-- Work task --
Give the number of lines below that contain the word "agent", and nothing else.

(Source data)
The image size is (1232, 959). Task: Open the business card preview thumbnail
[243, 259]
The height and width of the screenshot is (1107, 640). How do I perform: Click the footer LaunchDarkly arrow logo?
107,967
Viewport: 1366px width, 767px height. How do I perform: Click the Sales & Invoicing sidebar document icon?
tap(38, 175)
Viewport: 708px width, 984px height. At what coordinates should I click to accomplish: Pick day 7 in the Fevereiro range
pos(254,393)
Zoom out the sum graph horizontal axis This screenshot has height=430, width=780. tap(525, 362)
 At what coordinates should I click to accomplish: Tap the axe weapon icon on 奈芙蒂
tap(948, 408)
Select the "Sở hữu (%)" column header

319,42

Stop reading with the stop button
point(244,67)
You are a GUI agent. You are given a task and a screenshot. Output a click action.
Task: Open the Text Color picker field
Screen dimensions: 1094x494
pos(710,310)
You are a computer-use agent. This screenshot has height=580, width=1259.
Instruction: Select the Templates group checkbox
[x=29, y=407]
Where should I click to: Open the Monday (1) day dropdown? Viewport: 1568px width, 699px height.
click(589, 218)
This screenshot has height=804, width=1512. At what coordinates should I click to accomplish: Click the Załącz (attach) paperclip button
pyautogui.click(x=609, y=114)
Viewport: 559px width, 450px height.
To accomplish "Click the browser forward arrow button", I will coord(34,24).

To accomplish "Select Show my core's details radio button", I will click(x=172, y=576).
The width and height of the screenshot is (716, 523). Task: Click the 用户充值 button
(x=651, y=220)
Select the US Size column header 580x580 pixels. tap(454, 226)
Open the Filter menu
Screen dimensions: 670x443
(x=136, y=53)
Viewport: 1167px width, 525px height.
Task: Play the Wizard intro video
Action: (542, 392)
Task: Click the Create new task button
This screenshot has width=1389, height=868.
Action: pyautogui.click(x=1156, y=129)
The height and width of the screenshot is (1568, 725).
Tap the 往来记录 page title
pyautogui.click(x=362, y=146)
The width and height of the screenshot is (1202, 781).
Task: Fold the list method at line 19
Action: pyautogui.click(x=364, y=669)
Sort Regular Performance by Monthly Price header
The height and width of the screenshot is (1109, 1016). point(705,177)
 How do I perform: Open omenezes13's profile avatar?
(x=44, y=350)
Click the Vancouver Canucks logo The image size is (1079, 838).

-- Your response --
2